** Dataset records **
——

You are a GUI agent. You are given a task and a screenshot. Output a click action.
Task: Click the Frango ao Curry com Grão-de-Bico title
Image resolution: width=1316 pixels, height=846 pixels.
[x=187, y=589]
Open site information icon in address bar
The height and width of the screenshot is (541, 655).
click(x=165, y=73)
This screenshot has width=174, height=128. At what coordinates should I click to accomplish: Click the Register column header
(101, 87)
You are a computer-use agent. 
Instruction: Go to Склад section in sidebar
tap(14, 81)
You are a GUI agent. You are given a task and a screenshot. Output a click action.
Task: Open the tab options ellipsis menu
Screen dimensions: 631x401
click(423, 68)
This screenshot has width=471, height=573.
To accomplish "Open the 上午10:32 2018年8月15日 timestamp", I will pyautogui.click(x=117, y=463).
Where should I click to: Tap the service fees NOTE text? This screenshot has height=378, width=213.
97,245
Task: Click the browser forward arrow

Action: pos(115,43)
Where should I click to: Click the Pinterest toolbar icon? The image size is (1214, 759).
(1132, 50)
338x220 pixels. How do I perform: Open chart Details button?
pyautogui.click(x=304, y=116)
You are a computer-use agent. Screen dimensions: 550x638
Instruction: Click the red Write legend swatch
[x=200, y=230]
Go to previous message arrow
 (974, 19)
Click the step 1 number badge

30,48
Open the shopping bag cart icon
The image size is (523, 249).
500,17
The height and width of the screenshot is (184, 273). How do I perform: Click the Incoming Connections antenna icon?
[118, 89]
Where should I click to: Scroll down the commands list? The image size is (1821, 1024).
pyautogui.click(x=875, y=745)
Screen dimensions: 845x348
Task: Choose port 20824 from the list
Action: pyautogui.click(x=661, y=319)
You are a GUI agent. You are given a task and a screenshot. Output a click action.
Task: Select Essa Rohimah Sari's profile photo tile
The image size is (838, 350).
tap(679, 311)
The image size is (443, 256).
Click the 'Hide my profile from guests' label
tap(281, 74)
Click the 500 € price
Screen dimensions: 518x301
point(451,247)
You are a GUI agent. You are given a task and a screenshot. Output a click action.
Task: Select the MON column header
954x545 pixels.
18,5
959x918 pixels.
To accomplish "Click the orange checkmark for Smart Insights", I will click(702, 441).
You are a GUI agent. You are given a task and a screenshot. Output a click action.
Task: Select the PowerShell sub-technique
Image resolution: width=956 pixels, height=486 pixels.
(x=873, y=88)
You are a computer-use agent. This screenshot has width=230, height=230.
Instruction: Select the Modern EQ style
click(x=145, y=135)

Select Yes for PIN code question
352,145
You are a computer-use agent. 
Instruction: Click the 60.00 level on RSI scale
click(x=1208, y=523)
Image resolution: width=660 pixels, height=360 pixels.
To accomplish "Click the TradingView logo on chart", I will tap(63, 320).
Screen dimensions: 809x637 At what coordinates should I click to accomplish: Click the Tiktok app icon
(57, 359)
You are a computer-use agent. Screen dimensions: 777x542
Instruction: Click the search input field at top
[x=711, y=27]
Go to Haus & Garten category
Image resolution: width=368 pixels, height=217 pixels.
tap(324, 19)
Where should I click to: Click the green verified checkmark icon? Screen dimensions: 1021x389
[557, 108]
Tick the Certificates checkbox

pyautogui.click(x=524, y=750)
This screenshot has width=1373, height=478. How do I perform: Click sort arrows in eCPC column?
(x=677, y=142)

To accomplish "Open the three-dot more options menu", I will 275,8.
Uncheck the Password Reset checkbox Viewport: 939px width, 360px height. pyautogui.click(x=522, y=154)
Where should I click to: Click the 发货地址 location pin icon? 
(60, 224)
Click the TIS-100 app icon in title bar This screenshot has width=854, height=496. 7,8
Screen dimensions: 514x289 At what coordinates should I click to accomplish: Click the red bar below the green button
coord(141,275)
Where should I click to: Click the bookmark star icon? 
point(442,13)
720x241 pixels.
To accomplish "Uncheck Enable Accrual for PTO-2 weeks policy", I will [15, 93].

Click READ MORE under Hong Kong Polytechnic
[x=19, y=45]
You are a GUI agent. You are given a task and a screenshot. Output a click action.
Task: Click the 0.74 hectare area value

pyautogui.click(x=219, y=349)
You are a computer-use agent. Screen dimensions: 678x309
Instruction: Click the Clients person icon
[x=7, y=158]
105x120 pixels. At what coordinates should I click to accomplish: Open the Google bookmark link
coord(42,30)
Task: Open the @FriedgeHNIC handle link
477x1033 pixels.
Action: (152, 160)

——

** What to work on **
Copy out the lines of the records above in which the string "Uncheck" appears.

** Exercise output **
Uncheck the Password Reset checkbox Viewport: 939px width, 360px height. pyautogui.click(x=522, y=154)
To accomplish "Uncheck Enable Accrual for PTO-2 weeks policy", I will [15, 93].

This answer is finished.